The decision from Carnahan's office came as a surprise both to casinos and to state regulators.
Proposition A, as it was called on the ballot, passed Tuesday with 56 percent of the vote, according to unofficial results. But the Missouri Gaming Commission had assumed it would not take effect until Carnahan officially certifies the results, which may not occur until December.
The Gaming Commission received notice Friday morning from Carnahan's legal counsel that — after consulting with the attorney general's office — Carnahan's office had determined the initiative took effect immediately upon its passage Tuesday.
The Gaming Commission then notified Missouri casinos of the decision. Casinos quickly began altering their slot machines to allow unlimited betting and doing away with the mandatory identification cards issued under the old system.
By late Friday afternoon, all of Missouri's casinos had made the adjustments, McNary said.
Carnahan spokesman Ryan Hobart said the decision about the measure's effective date was based on a Missouri Constitution provision about ballot initiatives.
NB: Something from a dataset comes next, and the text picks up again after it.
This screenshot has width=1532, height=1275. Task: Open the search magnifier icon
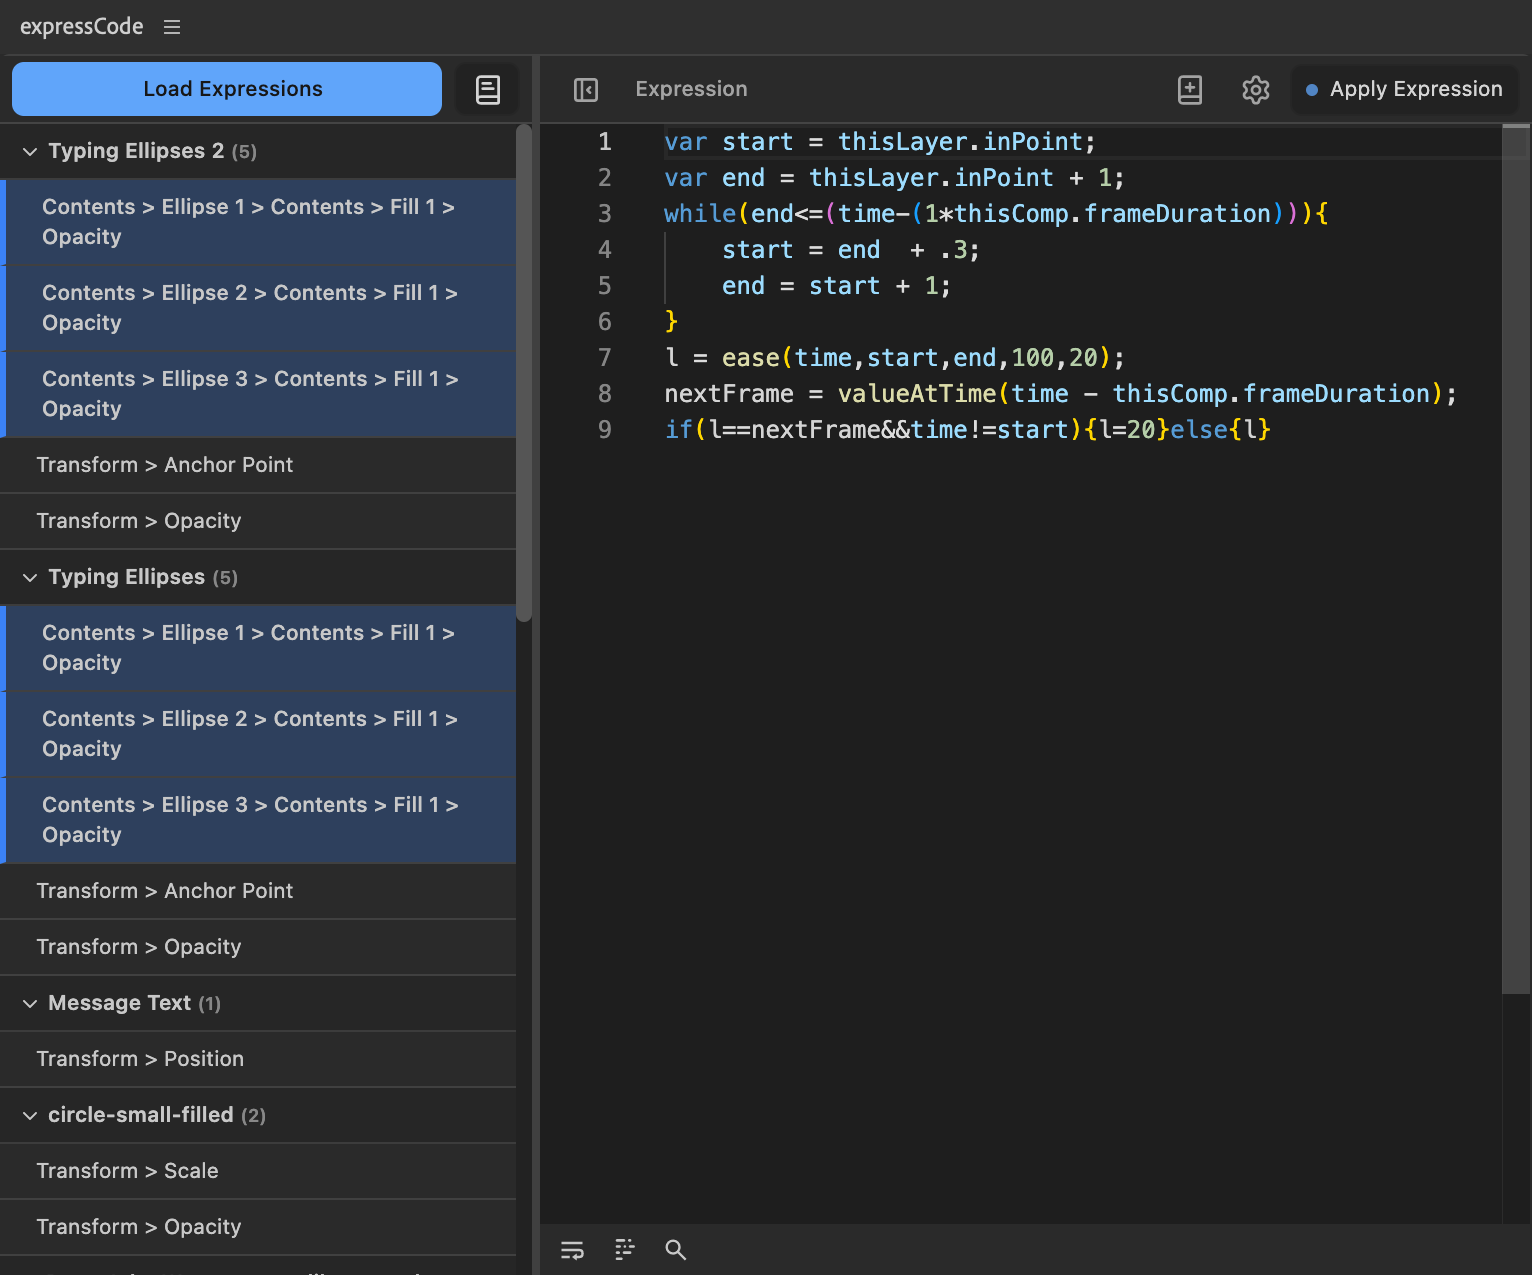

It states: "Except as provided in this constitution, any measure proposed shall take effect when approved by a majority of the votes cast thereon."
Although the election was Tuesday, some election jurisdictions didn't finish reporting their results to the state until Wednesday. And some provisional ballots still remain to be counted. Local election authorities have until Nov. 18 to certify their results to Carnahan's office, which Hobart said then has until Dec. 9 to officially certify the election results.
Hobart said he did not know how the interpretation of an immediate effective date would have been implemented had Tuesday's vote totals been so close that the outcome could have been altered by the subsequent counting of provisional ballots.
Scott Holste, a spokesman for Attorney General Jay Nixon, cited attorney-client privilege in declining to comment Friday about the advice the attorney general's office provided about the effective date of ballot measures.
Nixon was elected governor Tuesday, but he does not take office until Jan. 12.
Besides repealing the gambler loss limit, the ballot initiative also increases the state tax rate charged to casinos and caps the number of casino licenses that can be issued.
The higher tax rate and repeal of the loss limits are projected to generate an additional $105 million to $130 million annually in Missouri tax revenues, which are to be dedicated to elementary and secondary education.